Deontay Wilder got off to a solid start in the first round. But it was a different look Wilder offered, constantly working the jab to the body. A hard right toward the end of the round by Fury made it close. But many gave the round to Wilder. The second round saw more of the same.

Then in round three things really got started. A big Fury right sent Wilder tumbling to the canvas. The game slugger rose to his feet, surviving the follow-up until the bell rang moments later.

Wilder on unsteady legs to begin the fourth, became fodder for Fury looking to finish him off. But just when it appeared that the fight was about to end, the “Bronze Bomber” uncorked a perfect short right followed by another, dropping Fury to the mat. Fury made it to his feet but was down again moments later when another Wilder flurry floored him. The bell rang seconds after he got up.

Wilder started strong in the fifth, blasting Fury with more rights. The “Gypsy King” maintained his composure, digging to the body in close quarters. In rounds six to ten Wilder wore down with Fury looking the fresher of the two. Wilder was dropped again in the tenth, but just when you thought he was out, he roared back to end the round landing solid shots on Fury.  Enough to think Fury may make his own visit to the canvas in round ten.
■ ■ ■
_ACTIONS TO TAKE_
[1] Answer these from the fight report:
(a) What did Wilder keep working to Fury's body in the first round?
(b) In which round was Wilder first sent to the canvas?
(c) How many times was Fury knocked down in the fourth round?
[2] Output the passage of the fight report that starts at the words "Then in round" and ends after "rang moments later.".
■ ■ ■
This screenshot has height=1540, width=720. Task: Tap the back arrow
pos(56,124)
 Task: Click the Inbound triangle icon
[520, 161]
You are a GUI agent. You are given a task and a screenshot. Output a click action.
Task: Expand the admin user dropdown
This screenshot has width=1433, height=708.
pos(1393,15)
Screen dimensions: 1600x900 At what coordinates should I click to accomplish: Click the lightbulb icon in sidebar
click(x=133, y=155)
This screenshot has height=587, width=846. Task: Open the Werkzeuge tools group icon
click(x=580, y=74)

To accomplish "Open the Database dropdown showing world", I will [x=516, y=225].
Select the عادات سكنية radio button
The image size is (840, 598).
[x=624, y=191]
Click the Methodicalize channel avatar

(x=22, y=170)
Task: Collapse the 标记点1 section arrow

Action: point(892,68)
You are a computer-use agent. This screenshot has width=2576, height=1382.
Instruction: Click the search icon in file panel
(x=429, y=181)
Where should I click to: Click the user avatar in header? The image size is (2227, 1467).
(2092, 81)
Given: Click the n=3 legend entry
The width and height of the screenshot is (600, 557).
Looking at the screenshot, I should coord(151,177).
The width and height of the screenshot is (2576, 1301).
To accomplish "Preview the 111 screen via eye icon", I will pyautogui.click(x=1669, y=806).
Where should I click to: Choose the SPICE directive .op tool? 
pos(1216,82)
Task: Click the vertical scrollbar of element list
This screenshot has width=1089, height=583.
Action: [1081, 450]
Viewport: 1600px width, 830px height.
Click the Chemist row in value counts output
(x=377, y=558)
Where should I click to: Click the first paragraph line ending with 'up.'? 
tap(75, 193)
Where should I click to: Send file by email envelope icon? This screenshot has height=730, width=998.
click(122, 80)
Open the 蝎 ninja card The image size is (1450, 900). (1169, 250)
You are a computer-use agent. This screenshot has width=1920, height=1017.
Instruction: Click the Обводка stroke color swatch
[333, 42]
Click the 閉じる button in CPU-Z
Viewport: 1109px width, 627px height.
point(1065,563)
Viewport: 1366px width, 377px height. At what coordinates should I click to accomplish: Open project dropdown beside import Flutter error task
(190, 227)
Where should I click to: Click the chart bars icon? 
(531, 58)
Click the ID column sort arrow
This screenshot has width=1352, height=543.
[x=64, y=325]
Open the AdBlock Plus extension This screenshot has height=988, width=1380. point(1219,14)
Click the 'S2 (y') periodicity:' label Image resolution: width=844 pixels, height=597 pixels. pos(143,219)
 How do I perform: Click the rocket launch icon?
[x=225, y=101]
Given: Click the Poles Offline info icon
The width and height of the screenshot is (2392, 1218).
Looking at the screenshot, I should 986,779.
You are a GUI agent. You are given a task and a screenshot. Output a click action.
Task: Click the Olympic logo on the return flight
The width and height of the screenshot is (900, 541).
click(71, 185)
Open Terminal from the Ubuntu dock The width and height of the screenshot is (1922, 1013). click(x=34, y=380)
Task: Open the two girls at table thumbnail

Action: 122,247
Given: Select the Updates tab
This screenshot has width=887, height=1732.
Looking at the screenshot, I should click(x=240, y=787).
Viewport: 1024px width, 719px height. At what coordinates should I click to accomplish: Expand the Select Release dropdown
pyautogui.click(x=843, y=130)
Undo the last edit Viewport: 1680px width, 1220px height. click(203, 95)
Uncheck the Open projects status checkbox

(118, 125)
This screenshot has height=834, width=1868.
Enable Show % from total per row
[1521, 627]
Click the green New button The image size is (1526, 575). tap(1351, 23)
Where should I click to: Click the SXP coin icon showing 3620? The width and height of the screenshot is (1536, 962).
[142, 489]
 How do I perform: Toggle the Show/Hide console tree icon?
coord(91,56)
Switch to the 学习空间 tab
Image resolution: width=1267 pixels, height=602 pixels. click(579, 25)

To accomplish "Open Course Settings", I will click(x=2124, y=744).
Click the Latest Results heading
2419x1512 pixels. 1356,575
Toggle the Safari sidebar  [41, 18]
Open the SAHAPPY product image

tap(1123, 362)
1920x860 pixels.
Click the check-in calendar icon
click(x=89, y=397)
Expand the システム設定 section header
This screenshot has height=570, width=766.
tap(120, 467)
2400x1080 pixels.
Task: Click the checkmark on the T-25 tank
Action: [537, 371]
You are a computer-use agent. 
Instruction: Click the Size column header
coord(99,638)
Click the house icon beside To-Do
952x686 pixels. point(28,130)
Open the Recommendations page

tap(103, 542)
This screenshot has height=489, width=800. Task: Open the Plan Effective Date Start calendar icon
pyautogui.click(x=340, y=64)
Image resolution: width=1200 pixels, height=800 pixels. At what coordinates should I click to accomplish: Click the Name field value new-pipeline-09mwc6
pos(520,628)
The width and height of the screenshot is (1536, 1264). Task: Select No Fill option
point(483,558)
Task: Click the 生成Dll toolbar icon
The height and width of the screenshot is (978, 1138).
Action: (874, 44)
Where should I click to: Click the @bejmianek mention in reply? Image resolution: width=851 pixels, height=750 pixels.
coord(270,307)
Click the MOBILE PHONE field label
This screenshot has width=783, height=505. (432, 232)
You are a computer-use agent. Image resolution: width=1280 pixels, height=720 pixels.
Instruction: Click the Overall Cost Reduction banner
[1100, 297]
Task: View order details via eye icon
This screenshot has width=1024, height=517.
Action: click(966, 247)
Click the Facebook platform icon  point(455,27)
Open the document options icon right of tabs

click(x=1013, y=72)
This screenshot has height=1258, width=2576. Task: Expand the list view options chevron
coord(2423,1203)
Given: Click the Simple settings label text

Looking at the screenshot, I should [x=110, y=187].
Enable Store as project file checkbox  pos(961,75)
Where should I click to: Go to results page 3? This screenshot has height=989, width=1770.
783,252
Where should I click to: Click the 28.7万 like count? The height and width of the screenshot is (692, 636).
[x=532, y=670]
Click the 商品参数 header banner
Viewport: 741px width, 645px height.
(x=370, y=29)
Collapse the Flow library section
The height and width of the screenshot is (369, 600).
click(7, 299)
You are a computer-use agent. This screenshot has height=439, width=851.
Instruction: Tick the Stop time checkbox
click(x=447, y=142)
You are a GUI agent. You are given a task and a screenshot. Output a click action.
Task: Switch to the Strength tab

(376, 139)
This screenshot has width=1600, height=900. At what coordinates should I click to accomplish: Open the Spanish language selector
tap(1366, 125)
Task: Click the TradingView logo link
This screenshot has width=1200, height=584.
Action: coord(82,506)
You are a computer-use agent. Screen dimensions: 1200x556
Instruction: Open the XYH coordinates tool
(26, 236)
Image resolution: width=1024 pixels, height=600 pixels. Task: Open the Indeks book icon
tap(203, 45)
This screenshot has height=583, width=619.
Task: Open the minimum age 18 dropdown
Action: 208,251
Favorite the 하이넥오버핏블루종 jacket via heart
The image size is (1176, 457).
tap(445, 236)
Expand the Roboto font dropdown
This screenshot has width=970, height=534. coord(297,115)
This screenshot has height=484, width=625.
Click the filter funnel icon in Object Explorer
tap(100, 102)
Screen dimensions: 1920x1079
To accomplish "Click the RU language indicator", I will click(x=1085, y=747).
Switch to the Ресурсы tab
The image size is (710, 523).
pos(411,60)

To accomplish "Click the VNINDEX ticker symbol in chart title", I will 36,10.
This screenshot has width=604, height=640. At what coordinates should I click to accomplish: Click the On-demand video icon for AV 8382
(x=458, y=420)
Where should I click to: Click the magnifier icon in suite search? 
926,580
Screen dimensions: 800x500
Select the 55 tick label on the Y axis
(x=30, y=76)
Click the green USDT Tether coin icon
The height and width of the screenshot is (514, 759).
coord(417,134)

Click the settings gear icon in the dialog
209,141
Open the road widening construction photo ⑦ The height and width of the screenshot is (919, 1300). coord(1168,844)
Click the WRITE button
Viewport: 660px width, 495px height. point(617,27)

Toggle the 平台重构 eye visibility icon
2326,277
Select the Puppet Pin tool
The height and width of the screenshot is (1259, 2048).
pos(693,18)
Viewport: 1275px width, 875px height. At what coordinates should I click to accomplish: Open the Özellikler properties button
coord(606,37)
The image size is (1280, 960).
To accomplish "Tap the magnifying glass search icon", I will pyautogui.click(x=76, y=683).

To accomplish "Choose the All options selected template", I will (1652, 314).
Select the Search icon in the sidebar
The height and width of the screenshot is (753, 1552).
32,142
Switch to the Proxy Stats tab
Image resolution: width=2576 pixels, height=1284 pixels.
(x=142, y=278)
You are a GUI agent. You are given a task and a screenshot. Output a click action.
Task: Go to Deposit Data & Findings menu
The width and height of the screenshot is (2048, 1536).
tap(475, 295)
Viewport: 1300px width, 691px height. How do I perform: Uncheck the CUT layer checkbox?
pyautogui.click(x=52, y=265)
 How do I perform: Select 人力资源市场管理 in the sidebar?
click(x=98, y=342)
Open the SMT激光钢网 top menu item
■ ■ ■
_ANSWERS TO THE TASKS_
[1]
(a) The jab
(b) Round three
(c) Twice

[2]
Then in round three things really got started. A big Fury right sent Wilder tumbling to the canvas. The game slugger rose to his feet, surviving the follow-up until the bell rang moments later.